* start Stored rows *

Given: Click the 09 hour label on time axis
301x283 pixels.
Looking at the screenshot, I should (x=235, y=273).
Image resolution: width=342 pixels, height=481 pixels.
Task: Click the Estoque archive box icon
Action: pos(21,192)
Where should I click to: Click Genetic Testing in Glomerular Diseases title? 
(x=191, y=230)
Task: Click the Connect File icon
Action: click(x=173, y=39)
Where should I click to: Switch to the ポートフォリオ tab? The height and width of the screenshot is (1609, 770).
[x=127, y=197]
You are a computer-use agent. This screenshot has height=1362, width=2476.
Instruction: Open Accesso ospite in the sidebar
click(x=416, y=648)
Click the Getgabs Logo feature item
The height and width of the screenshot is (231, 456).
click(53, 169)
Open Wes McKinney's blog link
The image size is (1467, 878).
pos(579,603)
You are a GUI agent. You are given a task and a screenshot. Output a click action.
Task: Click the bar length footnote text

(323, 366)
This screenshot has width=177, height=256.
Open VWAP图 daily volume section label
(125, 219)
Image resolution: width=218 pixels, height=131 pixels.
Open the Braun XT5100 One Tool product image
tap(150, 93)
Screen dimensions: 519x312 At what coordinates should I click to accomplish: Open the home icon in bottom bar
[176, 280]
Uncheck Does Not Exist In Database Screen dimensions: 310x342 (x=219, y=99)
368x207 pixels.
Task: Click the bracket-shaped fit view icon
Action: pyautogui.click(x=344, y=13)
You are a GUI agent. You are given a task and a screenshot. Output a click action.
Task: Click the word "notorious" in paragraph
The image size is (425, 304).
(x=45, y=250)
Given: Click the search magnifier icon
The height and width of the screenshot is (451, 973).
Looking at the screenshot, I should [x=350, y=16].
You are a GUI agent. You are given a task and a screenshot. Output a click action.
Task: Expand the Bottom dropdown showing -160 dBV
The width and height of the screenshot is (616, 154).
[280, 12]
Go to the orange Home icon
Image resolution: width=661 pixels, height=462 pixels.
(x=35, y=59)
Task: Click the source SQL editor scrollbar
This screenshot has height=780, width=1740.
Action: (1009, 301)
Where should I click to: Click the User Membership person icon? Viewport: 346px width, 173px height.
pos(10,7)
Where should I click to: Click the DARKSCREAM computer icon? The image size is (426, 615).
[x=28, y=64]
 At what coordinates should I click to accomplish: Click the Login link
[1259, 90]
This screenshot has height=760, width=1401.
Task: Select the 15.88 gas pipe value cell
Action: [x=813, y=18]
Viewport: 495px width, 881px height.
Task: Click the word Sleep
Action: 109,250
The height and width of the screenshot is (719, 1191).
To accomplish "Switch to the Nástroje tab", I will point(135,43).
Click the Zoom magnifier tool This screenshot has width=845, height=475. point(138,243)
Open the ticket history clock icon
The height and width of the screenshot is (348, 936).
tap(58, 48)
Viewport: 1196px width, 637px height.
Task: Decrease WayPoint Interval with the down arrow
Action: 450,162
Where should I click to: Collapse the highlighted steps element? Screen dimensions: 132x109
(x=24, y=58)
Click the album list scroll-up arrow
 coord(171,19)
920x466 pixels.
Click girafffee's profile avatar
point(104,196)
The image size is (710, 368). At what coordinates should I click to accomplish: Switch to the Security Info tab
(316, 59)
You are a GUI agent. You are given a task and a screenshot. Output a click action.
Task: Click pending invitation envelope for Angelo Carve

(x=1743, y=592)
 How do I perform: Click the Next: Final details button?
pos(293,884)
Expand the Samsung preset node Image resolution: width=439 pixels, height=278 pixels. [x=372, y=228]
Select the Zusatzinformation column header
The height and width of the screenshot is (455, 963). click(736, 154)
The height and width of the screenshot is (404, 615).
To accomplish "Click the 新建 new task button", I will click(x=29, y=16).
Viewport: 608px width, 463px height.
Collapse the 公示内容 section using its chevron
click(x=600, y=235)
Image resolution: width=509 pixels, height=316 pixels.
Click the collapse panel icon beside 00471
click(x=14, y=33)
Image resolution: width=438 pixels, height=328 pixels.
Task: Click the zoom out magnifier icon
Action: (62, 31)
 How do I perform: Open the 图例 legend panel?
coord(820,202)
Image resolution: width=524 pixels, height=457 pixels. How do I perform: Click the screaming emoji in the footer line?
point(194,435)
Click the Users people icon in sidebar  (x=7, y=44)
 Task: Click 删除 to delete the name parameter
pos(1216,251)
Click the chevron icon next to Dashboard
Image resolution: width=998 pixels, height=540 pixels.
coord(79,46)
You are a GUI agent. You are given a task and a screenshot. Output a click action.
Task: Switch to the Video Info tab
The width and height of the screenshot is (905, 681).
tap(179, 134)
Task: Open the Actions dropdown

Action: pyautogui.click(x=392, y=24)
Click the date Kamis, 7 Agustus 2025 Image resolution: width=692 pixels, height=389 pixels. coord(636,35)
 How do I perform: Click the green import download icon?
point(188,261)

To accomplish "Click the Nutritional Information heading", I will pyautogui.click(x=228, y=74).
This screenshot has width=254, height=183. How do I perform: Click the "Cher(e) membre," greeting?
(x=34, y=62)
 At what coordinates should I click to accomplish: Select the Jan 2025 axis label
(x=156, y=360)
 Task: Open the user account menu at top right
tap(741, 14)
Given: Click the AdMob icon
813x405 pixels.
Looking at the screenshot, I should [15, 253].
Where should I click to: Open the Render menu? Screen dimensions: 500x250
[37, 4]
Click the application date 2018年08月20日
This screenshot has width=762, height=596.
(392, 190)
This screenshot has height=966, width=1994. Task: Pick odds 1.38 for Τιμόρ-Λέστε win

* end Stored rows *

# Requirement:
Return all of the lines above unchanged, every character kept as it is.

# Solution for this exercise:
Given: Click the 09 hour label on time axis
301x283 pixels.
Looking at the screenshot, I should (x=235, y=273).
Image resolution: width=342 pixels, height=481 pixels.
Task: Click the Estoque archive box icon
Action: pos(21,192)
Where should I click to: Click Genetic Testing in Glomerular Diseases title? 
(x=191, y=230)
Task: Click the Connect File icon
Action: click(x=173, y=39)
Where should I click to: Switch to the ポートフォリオ tab? The height and width of the screenshot is (1609, 770).
[x=127, y=197]
You are a computer-use agent. This screenshot has height=1362, width=2476.
Instruction: Open Accesso ospite in the sidebar
click(x=416, y=648)
Click the Getgabs Logo feature item
The height and width of the screenshot is (231, 456).
click(53, 169)
Open Wes McKinney's blog link
The image size is (1467, 878).
pos(579,603)
You are a GUI agent. You are given a task and a screenshot. Output a click action.
Task: Click the bar length footnote text

(323, 366)
This screenshot has width=177, height=256.
Open VWAP图 daily volume section label
(125, 219)
Image resolution: width=218 pixels, height=131 pixels.
Open the Braun XT5100 One Tool product image
tap(150, 93)
Screen dimensions: 519x312 At what coordinates should I click to accomplish: Open the home icon in bottom bar
[176, 280]
Uncheck Does Not Exist In Database Screen dimensions: 310x342 (x=219, y=99)
368x207 pixels.
Task: Click the bracket-shaped fit view icon
Action: pyautogui.click(x=344, y=13)
You are a GUI agent. You are given a task and a screenshot. Output a click action.
Task: Click the word "notorious" in paragraph
The image size is (425, 304).
(x=45, y=250)
Given: Click the search magnifier icon
The height and width of the screenshot is (451, 973).
Looking at the screenshot, I should [x=350, y=16].
You are a GUI agent. You are given a task and a screenshot. Output a click action.
Task: Expand the Bottom dropdown showing -160 dBV
The width and height of the screenshot is (616, 154).
[280, 12]
Go to the orange Home icon
Image resolution: width=661 pixels, height=462 pixels.
(x=35, y=59)
Task: Click the source SQL editor scrollbar
This screenshot has height=780, width=1740.
Action: (1009, 301)
Where should I click to: Click the User Membership person icon? Viewport: 346px width, 173px height.
pos(10,7)
Where should I click to: Click the DARKSCREAM computer icon? The image size is (426, 615).
[x=28, y=64]
 At what coordinates should I click to accomplish: Click the Login link
[1259, 90]
This screenshot has height=760, width=1401.
Task: Select the 15.88 gas pipe value cell
Action: [x=813, y=18]
Viewport: 495px width, 881px height.
Task: Click the word Sleep
Action: 109,250
The height and width of the screenshot is (719, 1191).
To accomplish "Switch to the Nástroje tab", I will point(135,43).
Click the Zoom magnifier tool This screenshot has width=845, height=475. point(138,243)
Open the ticket history clock icon
The height and width of the screenshot is (348, 936).
tap(58, 48)
Viewport: 1196px width, 637px height.
Task: Decrease WayPoint Interval with the down arrow
Action: 450,162
Where should I click to: Collapse the highlighted steps element? Screen dimensions: 132x109
(x=24, y=58)
Click the album list scroll-up arrow
 coord(171,19)
920x466 pixels.
Click girafffee's profile avatar
point(104,196)
The image size is (710, 368). At what coordinates should I click to accomplish: Switch to the Security Info tab
(316, 59)
You are a GUI agent. You are given a task and a screenshot. Output a click action.
Task: Click pending invitation envelope for Angelo Carve

(x=1743, y=592)
 How do I perform: Click the Next: Final details button?
pos(293,884)
Expand the Samsung preset node Image resolution: width=439 pixels, height=278 pixels. [x=372, y=228]
Select the Zusatzinformation column header
The height and width of the screenshot is (455, 963). click(736, 154)
The height and width of the screenshot is (404, 615).
To accomplish "Click the 新建 new task button", I will click(x=29, y=16).
Viewport: 608px width, 463px height.
Collapse the 公示内容 section using its chevron
click(x=600, y=235)
Image resolution: width=509 pixels, height=316 pixels.
Click the collapse panel icon beside 00471
click(x=14, y=33)
Image resolution: width=438 pixels, height=328 pixels.
Task: Click the zoom out magnifier icon
Action: (62, 31)
 How do I perform: Open the 图例 legend panel?
coord(820,202)
Image resolution: width=524 pixels, height=457 pixels. How do I perform: Click the screaming emoji in the footer line?
point(194,435)
Click the Users people icon in sidebar  (x=7, y=44)
 Task: Click 删除 to delete the name parameter
pos(1216,251)
Click the chevron icon next to Dashboard
Image resolution: width=998 pixels, height=540 pixels.
coord(79,46)
You are a GUI agent. You are given a task and a screenshot. Output a click action.
Task: Switch to the Video Info tab
The width and height of the screenshot is (905, 681).
tap(179, 134)
Task: Open the Actions dropdown

Action: pyautogui.click(x=392, y=24)
Click the date Kamis, 7 Agustus 2025 Image resolution: width=692 pixels, height=389 pixels. coord(636,35)
 How do I perform: Click the green import download icon?
point(188,261)

To accomplish "Click the Nutritional Information heading", I will pyautogui.click(x=228, y=74).
This screenshot has width=254, height=183. How do I perform: Click the "Cher(e) membre," greeting?
(x=34, y=62)
 At what coordinates should I click to accomplish: Select the Jan 2025 axis label
(x=156, y=360)
 Task: Open the user account menu at top right
tap(741, 14)
Given: Click the AdMob icon
813x405 pixels.
Looking at the screenshot, I should [15, 253].
Where should I click to: Open the Render menu? Screen dimensions: 500x250
[37, 4]
Click the application date 2018年08月20日
This screenshot has width=762, height=596.
(392, 190)
This screenshot has height=966, width=1994. Task: Pick odds 1.38 for Τιμόρ-Λέστε win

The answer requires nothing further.